Ormond-by-the-Sea, Florida. Photo: Rochelle O'Gorman

AMPLIFICATIONS: Road trip

We tried to plan another trip across the country maybe 20 years ago, but it never panned out, though I have seen Betsy on her jaunts back to the States. This time the stars aligned.

We meant to do this the summer after high school. We were going to drive across the country. We talked about it; we schemed. It did not seem to matter that neither one of us owned a car at the time. I am not even sure if Betsy had her license; I know I didn’t have mine. It is not surprising that the trip never materialized. I am not sure what Betsy did the summer before going off to the University of Virginia, but I worked for the Berkshire Theatre Festival in the kitchen, feeding the interns before starting my own scholastic adventures at Boston College.

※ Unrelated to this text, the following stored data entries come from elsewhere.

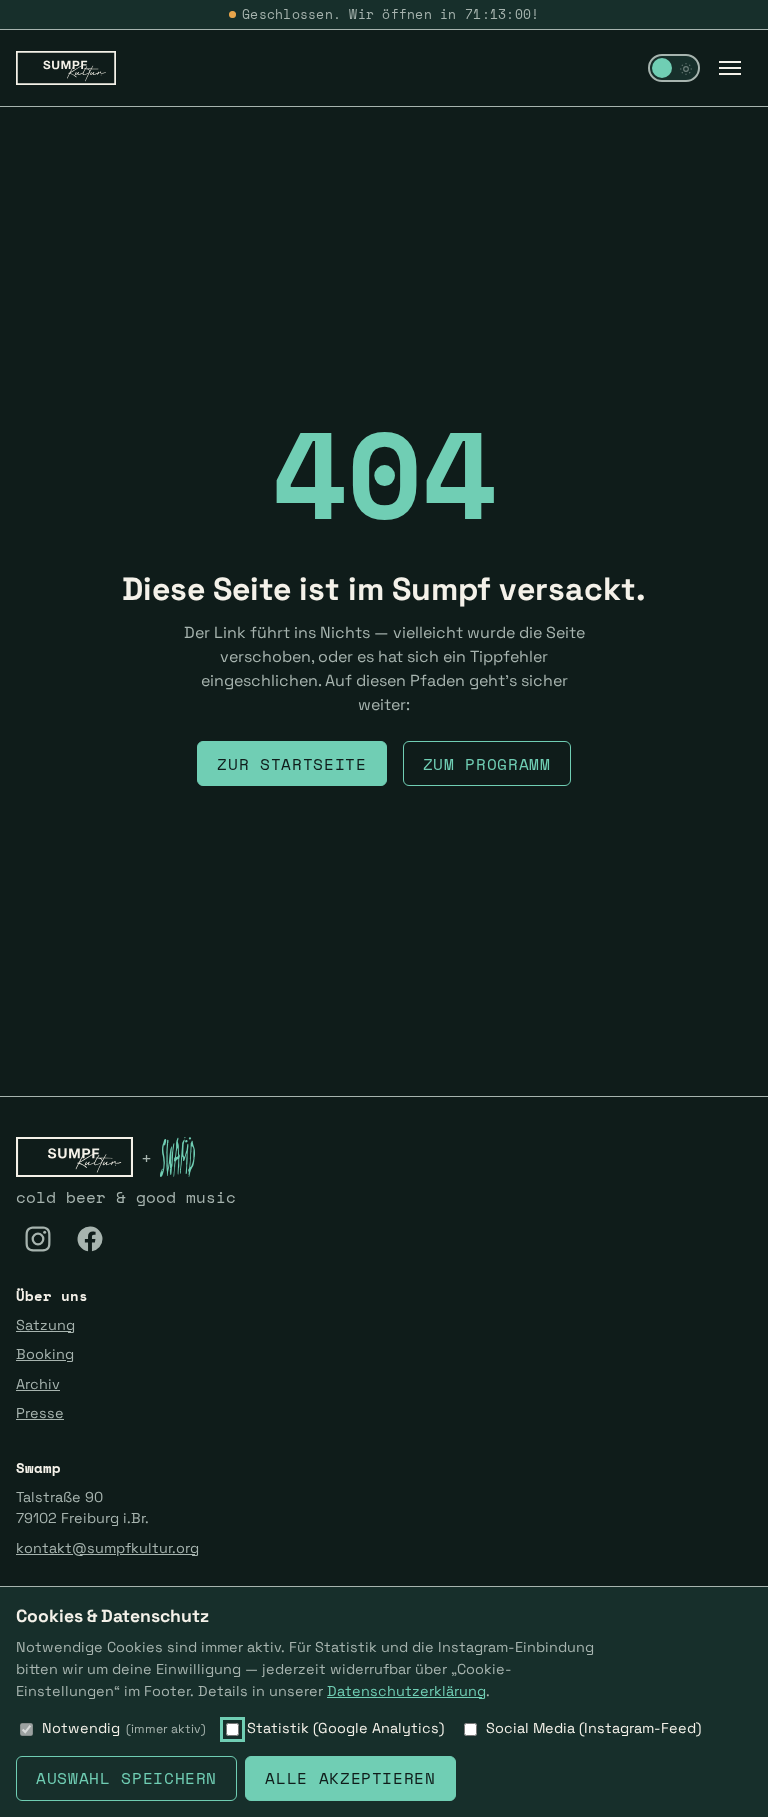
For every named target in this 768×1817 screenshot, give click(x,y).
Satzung (45, 1325)
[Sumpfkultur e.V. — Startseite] (66, 68)
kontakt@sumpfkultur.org (107, 1548)
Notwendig (124, 1728)
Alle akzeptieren (350, 1778)
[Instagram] (38, 1239)
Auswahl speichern (126, 1778)
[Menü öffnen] (730, 68)
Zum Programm (487, 764)
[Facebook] (90, 1239)
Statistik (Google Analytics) (345, 1728)
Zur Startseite (291, 764)
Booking (45, 1354)
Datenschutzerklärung (406, 1691)
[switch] (674, 68)
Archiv (38, 1384)
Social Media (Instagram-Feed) (593, 1728)
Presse (40, 1413)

Betsy Dixon and Rochelle O’Gorman pre-road trip. Photo: Rochelle O’Gorman

We stayed friends throughout our college years, visiting often and then occasionally. I remember laughing hysterically with her and spending many hours with her in Irish bars in Boston, especially the Black Rose. Though I doubt she has any Irish heritage, Betsy was always hooked into the Irish community in Boston and was great fun whenever there was live music and rowdy singing. Always political, it was Betsy who introduced me to my husband while I was still in college. At that time she was working on Sen. Ted Kennedy’s presidential campaign and so was my now ex-husband.

Betsy was just always there, always a part of my life. We met in our junior year in high school and immediately hit it off. We both loved to learn and she is very quick-witted, so we laughed a lot. Smart and a bit of a nebbish, Betsy would race down Mass Ave. in Boston, chasing after me, reciting “The Charge of the Light Brigade” at the top of her lungs. I still laugh when I think of it, and she can still recite most of it. And then there were the four days in which we were snowed in during the Blizzard of ‘78. I am not sure where we got the vodka, but we lived on nothing but Pink Panthers (vodka and pink lemonade) and macaroni and cheese out of a box, until all we had was pasta and cream cheese, so we ate that. These days the only thing we abuse is coffee.

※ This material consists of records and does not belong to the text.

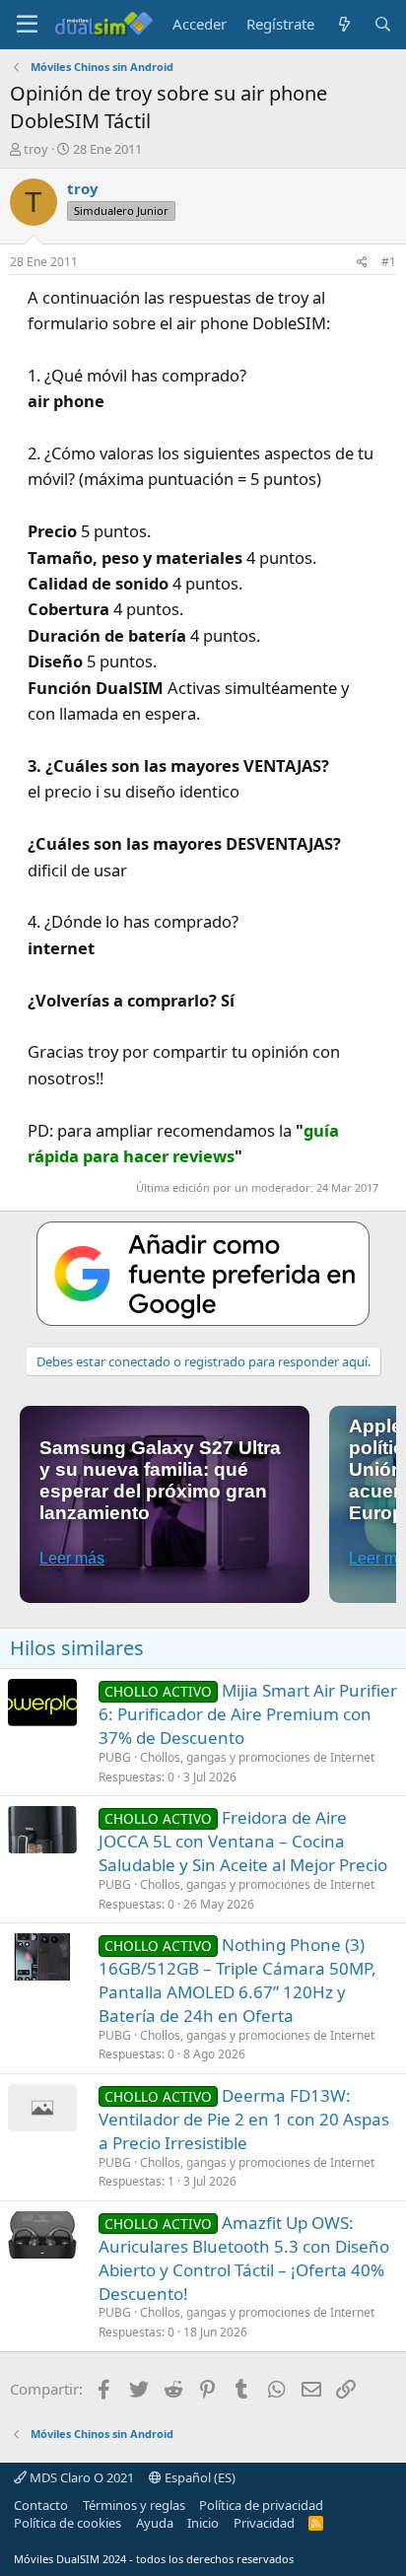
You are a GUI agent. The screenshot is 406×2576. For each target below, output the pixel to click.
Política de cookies (67, 2523)
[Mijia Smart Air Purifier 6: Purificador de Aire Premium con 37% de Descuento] (42, 1702)
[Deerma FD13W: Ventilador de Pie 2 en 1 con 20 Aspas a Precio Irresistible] (42, 2107)
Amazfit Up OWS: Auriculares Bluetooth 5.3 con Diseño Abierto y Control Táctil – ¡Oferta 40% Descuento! (244, 2257)
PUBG (115, 1757)
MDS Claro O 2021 (80, 2477)
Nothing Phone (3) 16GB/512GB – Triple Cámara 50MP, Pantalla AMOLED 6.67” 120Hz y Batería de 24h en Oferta (237, 1979)
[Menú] (27, 24)
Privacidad (264, 2523)
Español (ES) (199, 2477)
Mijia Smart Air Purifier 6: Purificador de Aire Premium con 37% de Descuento (248, 1714)
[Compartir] (362, 262)
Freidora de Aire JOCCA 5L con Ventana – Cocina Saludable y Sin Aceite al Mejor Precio (243, 1841)
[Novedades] (343, 24)
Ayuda (154, 2523)
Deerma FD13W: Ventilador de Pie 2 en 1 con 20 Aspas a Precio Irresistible (244, 2119)
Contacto (41, 2505)
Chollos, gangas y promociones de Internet (257, 1757)
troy (36, 149)
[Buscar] (383, 24)
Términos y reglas (134, 2505)
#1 (388, 261)
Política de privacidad (261, 2505)
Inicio (203, 2523)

A few years after I was married and working at Oxfam America, Betsy headed for a job in Cyprus, where her sister lived. That same week, my husband and I left our jobs and moved to the Berkshires, while Michael B., the fourth member of our trivia team at Mr. Dooley’s Irish tavern in Boston, left for Washington. I always found it strange that we left one another’s immediate orbits the same week, but for the most part, we’ve all stayed in touch.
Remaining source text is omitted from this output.